Some readers, responding to The New York Times’s first reports on the case, strongly objected to wording in the articles that, in their view, either underplayed the details or wrongly applied the language of consensual sex to the narrative.
One reader, for example, objected to the phrase “sexual assault,” suggesting it served to make Sandusky’s alleged rape of a 10-year-old boy invisible. Another pointed out that the phrase “having anal sex with” to describe what Sandusky was doing to that boy implied consent on the boy’s part and so also served to make the alleged rape vanish.
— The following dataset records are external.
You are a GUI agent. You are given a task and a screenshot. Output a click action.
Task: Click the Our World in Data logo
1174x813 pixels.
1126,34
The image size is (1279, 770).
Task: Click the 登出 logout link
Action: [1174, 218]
Brisbane’s take on all this is worth reading, and I like his conclusion, “When the facts warrant it, journalists should be as specific as possible, they should avoid using the language of consensual sex and, when appropriate, they should call a rape a rape.” What I found most interesting about the article, though, was this:
[Wendy Murphy, an adjunct professor at the New England School of Law] said that in surveying the 50 states, she found “something like 40 different terms to describe the act of rape of a child.”
It’s hard for me to imagine that, but then, as Brisbane points out:
“Rape” is a word in flux. The Times stylebook says to use it to mean “forced intercourse, or intercourse with a child below the age of consent.” In many cases, though, the justice system doesn’t use the word. In the Sandusky case, the charges do not include the word “rape” because he was charged under the statute covering “Involuntary Deviate Sexual Intercourse.”